Ein Verstoß gegen den Gleichheitssatz ist auch nicht darin zu erblicken, dass in die grundsätzlich solidarische Finanzierung der gesetzlichen Krankenversicherung Merkmale einer Orientierung am individuellen Risiko einfließen. Das System der solidarischen Finanzierung der gesetzlichen Krankenversicherung genießt keinen Verfassungsrang. Der Gesetzgeber kann von diesem selbst gewählten System im Einzelfall abweichen, ohne hierdurch zugleich system- und damit gleichheitswidrig zu handeln (Bundesverfassungsgericht vom 11.02.1992, BVerfGE 85, 238, 247; vom 26.04.1988, BVerfGE 78, 104, 122 f.; vom 27.01.1965, BVerfGE 18, 315, 334). Die Abweichung von einem selbstgesetzten System ist nur dann willkürlich, wenn damit das System des Gesetzes ohne zureichenden sachlichen Grund verlassen wird. Ein zureichender sachlicher Grund für die Einführung von Risikomerkmalen in die Finanzierung der gesetzlichen Krankenversicherung ist indessen in dem Bestreben zu erblicken, ihre Konsolidierung zu erreichen.

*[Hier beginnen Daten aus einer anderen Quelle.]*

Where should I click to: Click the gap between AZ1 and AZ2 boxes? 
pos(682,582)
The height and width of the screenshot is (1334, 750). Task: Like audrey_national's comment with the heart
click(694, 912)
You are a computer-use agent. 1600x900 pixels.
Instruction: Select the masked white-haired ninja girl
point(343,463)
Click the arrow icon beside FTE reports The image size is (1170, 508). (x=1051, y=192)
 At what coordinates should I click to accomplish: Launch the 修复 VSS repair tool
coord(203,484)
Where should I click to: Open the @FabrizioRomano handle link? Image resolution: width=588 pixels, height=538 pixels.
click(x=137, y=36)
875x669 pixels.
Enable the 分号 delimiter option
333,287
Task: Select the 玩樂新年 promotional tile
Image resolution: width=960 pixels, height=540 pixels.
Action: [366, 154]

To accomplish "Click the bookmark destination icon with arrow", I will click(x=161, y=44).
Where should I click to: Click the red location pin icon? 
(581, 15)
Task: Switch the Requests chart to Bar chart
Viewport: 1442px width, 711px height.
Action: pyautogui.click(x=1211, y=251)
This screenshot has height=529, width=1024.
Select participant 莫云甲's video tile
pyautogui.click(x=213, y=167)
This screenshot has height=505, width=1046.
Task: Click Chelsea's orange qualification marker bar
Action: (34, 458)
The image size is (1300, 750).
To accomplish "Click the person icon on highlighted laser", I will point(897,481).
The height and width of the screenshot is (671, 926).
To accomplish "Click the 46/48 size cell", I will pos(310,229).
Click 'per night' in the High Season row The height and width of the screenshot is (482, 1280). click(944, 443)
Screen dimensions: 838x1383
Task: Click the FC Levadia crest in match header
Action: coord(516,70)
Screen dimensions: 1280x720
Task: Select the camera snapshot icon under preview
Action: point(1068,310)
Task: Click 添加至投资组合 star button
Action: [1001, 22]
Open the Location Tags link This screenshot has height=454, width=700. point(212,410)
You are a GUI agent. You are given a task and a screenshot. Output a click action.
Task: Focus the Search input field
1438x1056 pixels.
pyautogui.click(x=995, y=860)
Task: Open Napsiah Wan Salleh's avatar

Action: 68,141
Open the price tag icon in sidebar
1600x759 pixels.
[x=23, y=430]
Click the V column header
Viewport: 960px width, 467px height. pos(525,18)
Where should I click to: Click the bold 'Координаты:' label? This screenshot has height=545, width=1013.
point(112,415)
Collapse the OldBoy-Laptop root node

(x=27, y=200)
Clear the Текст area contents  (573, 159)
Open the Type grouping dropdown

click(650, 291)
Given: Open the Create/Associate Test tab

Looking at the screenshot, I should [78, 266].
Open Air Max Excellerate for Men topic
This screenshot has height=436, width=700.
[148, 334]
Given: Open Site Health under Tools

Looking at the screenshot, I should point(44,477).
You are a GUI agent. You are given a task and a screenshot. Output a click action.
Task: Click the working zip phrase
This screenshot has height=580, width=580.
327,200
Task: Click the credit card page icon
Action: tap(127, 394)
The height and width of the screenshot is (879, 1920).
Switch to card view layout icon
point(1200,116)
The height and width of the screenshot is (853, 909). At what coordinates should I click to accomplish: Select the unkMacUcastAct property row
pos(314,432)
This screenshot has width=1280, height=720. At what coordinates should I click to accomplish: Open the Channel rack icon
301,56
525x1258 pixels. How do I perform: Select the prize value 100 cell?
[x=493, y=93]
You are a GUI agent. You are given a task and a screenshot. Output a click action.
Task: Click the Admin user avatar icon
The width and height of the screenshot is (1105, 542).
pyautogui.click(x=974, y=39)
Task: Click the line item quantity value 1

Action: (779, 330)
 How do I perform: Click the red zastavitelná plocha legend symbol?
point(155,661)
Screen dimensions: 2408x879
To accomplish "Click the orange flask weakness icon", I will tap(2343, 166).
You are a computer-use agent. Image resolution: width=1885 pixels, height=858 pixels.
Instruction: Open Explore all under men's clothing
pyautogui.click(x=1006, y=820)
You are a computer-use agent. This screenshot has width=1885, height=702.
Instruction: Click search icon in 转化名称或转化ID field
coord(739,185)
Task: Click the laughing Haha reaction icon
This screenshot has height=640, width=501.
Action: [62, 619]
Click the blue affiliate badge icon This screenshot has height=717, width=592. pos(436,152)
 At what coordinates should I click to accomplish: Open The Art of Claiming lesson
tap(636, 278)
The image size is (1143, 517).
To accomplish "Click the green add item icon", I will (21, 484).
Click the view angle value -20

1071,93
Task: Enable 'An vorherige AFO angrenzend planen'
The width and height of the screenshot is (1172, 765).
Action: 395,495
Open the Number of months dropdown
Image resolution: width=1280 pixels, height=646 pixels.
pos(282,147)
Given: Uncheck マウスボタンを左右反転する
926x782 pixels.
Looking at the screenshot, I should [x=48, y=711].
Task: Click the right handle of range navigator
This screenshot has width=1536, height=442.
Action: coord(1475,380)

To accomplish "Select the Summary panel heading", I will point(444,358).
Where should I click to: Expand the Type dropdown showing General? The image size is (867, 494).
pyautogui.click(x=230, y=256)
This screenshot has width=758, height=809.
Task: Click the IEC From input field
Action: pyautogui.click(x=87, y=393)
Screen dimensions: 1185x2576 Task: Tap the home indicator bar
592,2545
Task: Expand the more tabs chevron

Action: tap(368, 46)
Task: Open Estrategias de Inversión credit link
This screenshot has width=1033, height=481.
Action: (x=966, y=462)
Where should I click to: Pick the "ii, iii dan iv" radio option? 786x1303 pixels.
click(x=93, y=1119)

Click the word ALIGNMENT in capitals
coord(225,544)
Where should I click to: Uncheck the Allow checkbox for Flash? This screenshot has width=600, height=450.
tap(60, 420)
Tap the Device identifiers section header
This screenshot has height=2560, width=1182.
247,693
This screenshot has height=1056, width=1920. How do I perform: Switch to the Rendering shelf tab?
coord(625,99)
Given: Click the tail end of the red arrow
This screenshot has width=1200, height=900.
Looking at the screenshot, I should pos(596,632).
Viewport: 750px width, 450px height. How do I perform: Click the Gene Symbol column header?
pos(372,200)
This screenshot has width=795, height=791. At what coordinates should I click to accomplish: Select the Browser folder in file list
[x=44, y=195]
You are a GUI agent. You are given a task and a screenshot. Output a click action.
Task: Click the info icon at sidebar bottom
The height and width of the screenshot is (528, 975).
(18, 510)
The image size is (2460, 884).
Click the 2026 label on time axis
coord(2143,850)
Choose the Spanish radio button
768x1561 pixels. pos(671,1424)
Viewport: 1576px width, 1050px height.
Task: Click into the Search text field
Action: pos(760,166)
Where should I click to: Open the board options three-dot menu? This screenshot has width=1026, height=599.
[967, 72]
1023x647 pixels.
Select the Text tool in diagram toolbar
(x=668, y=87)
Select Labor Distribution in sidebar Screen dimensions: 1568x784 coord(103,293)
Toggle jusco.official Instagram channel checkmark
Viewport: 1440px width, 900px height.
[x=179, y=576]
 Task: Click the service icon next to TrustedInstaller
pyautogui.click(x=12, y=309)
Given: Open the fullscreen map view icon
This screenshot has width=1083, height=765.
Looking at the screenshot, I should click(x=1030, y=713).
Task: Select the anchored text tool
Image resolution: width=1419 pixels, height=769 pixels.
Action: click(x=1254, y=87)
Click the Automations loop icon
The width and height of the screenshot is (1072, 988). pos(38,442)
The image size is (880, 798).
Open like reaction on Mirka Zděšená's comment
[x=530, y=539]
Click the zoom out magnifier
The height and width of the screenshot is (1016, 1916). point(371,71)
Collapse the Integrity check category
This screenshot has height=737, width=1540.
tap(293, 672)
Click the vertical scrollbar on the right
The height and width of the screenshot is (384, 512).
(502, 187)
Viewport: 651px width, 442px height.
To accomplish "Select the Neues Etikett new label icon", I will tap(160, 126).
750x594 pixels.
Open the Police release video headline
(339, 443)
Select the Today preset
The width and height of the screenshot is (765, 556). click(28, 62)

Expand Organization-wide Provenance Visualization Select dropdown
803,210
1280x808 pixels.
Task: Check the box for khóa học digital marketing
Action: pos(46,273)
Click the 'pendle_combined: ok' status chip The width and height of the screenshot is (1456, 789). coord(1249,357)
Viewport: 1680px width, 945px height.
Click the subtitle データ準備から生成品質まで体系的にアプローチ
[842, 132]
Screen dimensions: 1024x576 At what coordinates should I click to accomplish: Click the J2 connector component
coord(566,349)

Ebenso wenig ist das Sozialstaatsprinzip des Art. 20 Abs. 1 GG verletzt. Da der Gesetzgeber grundsätzlich in der Entscheidung, wie und in welchem Umfang er soziale Hilfe unter Berücksichtigung der vorhandenen Mittel und anderer gleichrangiger Staatsaufgaben gewähren will, frei ist (vgl. Bundesverfassungsgericht vom 29.05.1990, BVerfGE 82, 60, 80), es ihm folglich freisteht, wie er den in Art. 20 Abs. 1 GG enthaltenen Gestaltungsauftrag erfüllt, ist es ihm unbenommen, vom Solidarprinzip abweichende Wege der Finanzierung der gesetzlichen Krankenversicherung zu beschreiten.
Mit Rücksicht auf die in § 62 SGB V eingeführten Belastungsgrenzen scheidet eine dem Verfassungsauftrag des Art. 20 Abs. 1 GG zuwiderlaufende Belastung des Klägers in jedem Falle aus.
Die Kostenentscheidung beruht auf § 193 SGG und entspricht dem Ausgang des Rechtsstreits in der Hauptsache.
Der Senat hat die Revision gegen dieses Urteil nicht zugelassen, weil die gesetzlichen Voraussetzungen des § 160 Abs. 2 Nr. 1 oder Nr. 2 SGG nicht vorliegen.